Player player = graph.getPlayer(id);
List<String> names = new ArrayList<String>()
{{
add(id + " " + player.getName());
addAll(
player.getFriends()
.stream()
.map(p -> p.getId() + " " + p.getName())
.collect(Collectors.toList())
);
}};
WrappedFileWriter.writeToFileFromList(names, "friendsMap.map");
We then just create a map in Python linking the steam id to the player ID.
name_map = {}
with open("friendsMap.map") as fp:
for line in fp:
name_map[line.split()[0]] = line.split()[1]
name_map
{'76561198188400721': 'jrtechs',
'76561198049526995': 'Noosh',
...
'76561198065642391': 'Therefore',
'76561198121369685': 'DataFrogman'}
Using the TSNE dimensionality reduction output, we can view all the nodes on a single plot. To make the graph look more delightful, we only label a fraction of the nodes.
import matplotlib.pyplot as plt
import random
def plot_with_matplotlib(x_vals, y_vals, labels, num_to_label):
plt.figure(figsize=(5, 5))
plt.scatter(x_vals, y_vals)
plt.title("Embedding Space")
indices = list(range(len(labels)))
selected_indices = random.sample(indices, num_to_label)
for i in selected_indices:
plt.annotate(name_map[labels[i]], (x_vals[i], y_vals[i]))
plt.savefig('ex.png')
plot_with_matplotlib(x_vals, y_vals, labels, 12)
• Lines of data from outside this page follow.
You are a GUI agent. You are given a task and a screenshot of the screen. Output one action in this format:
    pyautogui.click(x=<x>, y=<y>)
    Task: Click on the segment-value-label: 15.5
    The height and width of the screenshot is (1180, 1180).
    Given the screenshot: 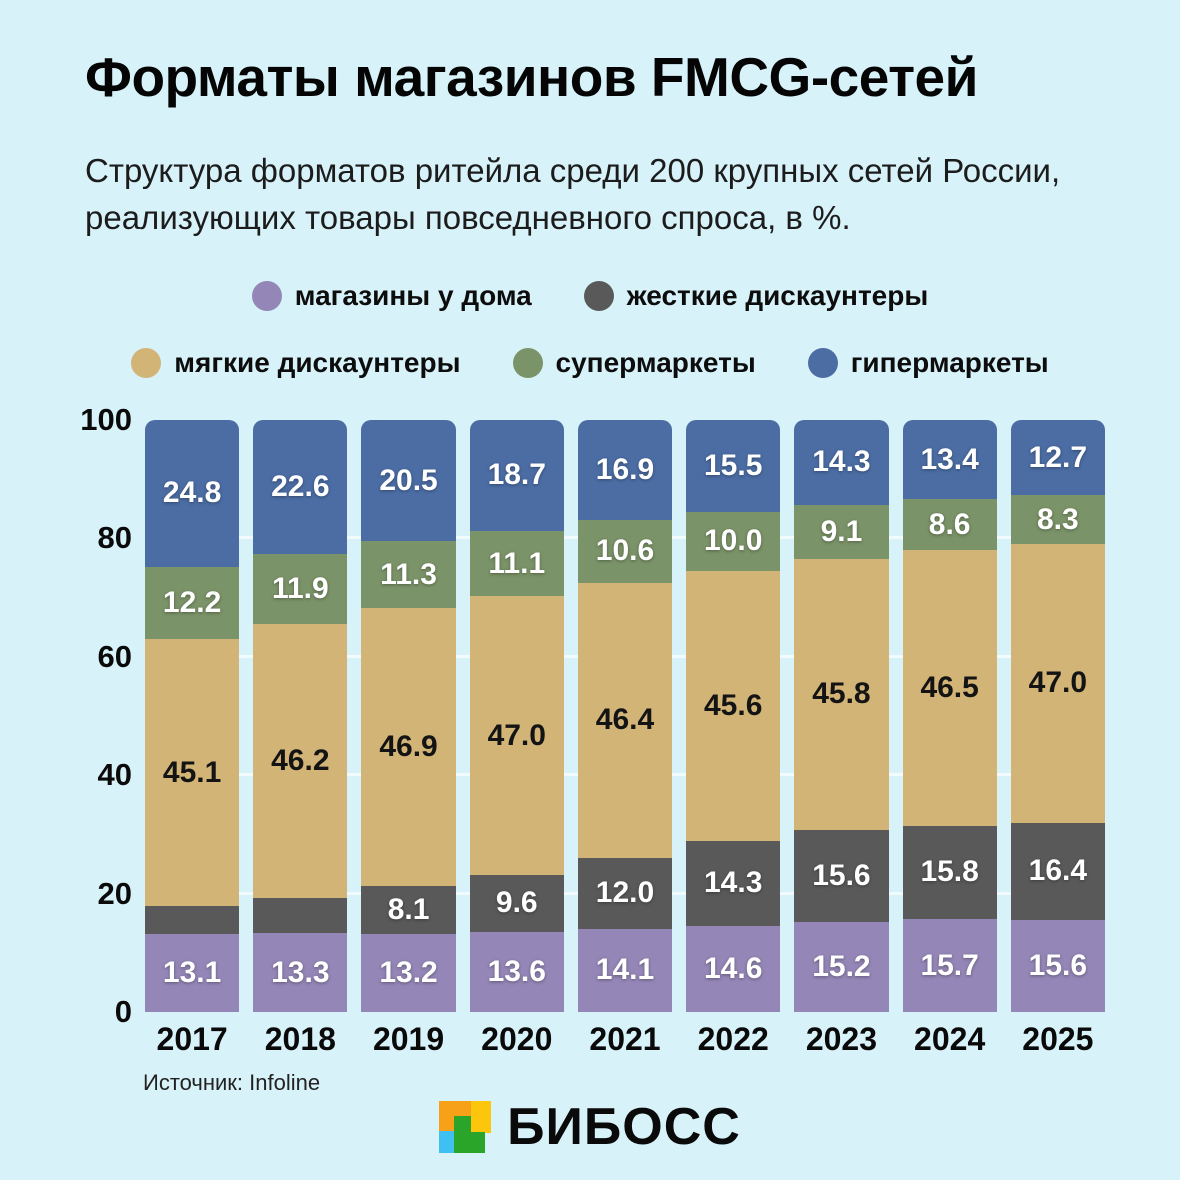 What is the action you would take?
    pyautogui.click(x=734, y=465)
    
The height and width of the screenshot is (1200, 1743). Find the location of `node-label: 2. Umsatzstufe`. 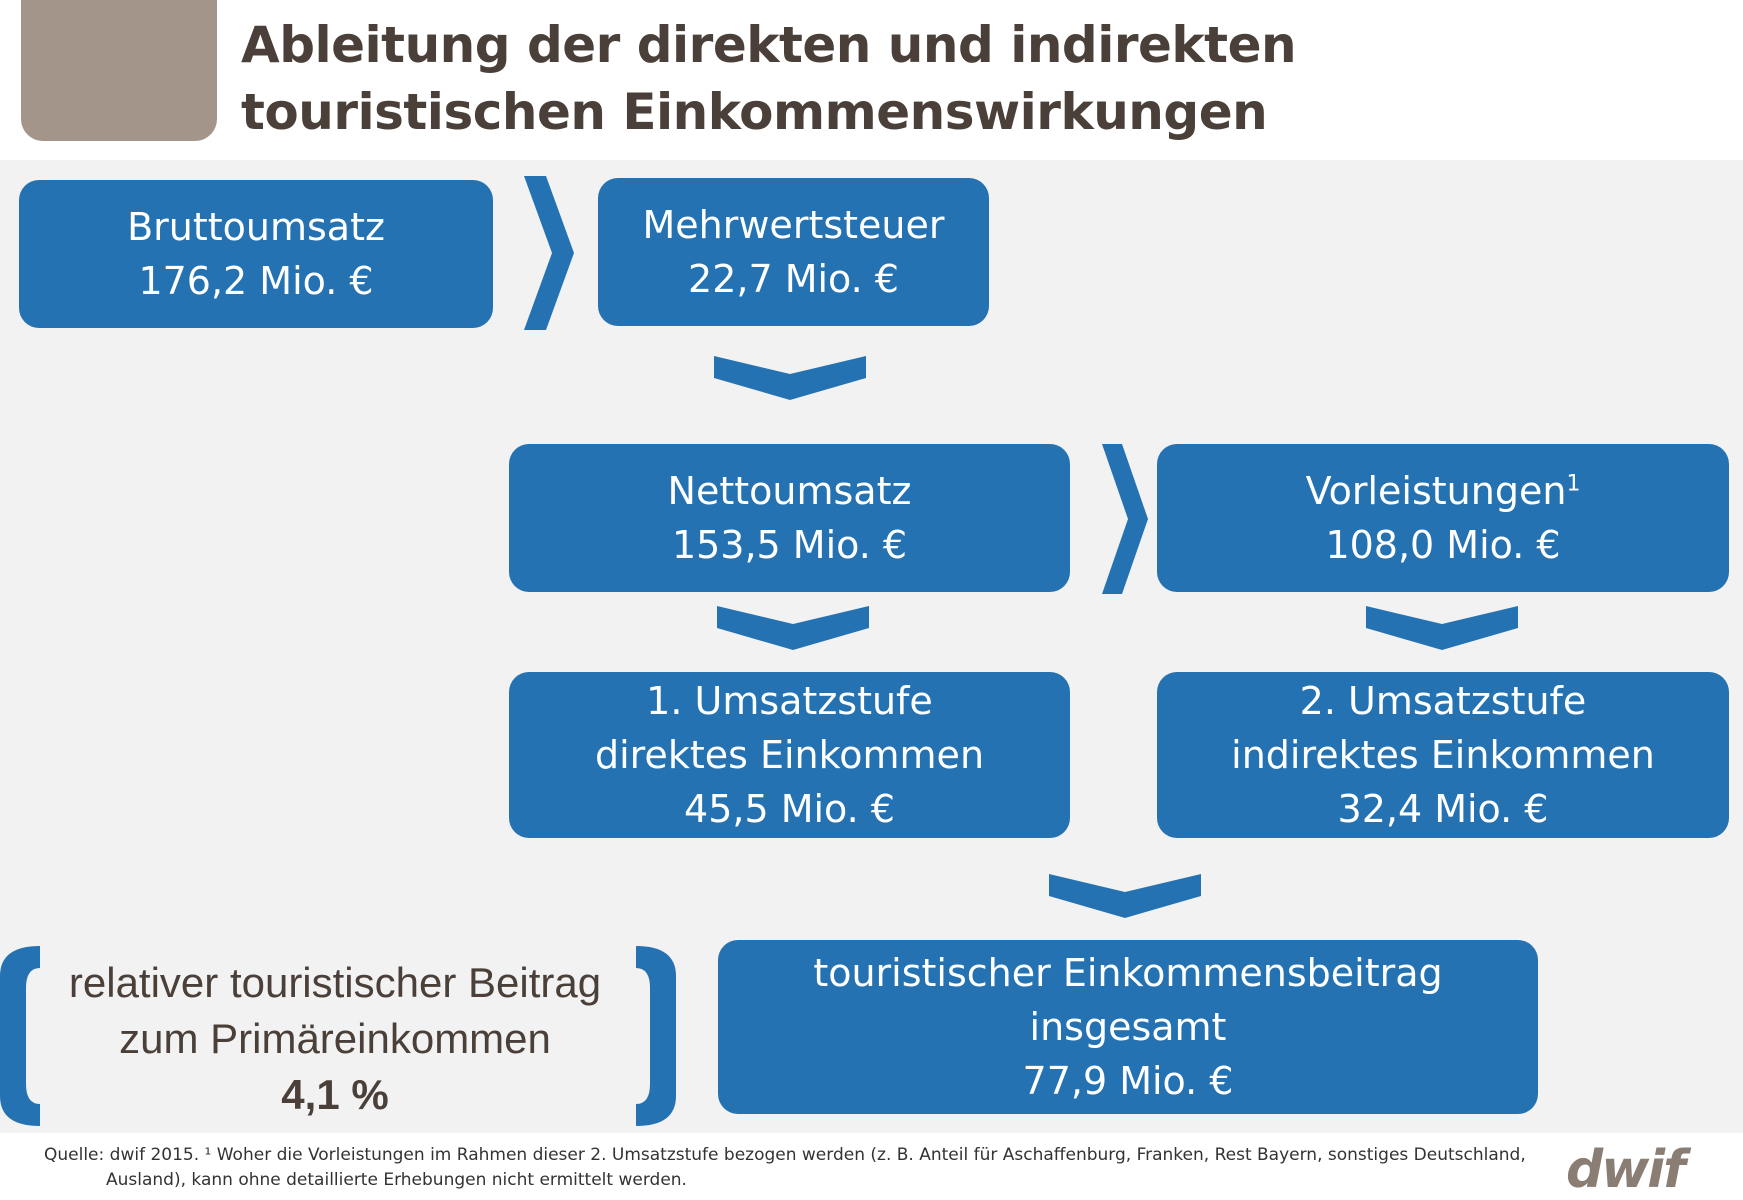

This graph may not look exciting, but I assure you that it is. I can notice that my high school friends and college friends are in different graphical regions, just from eyeballing it.
Moving forward with this, I plan on incorporating game data. With the graph data vectorized in this fashion, it becomes possible to start employing classification and link prediction algorithms. Some steam network examples could be a friend or game recommendation system, or even a community detection algorithm. Although this post only went over a shallow encoder, future work may use a Graph Convolutional Neural Network (GCN) to incorporate user features.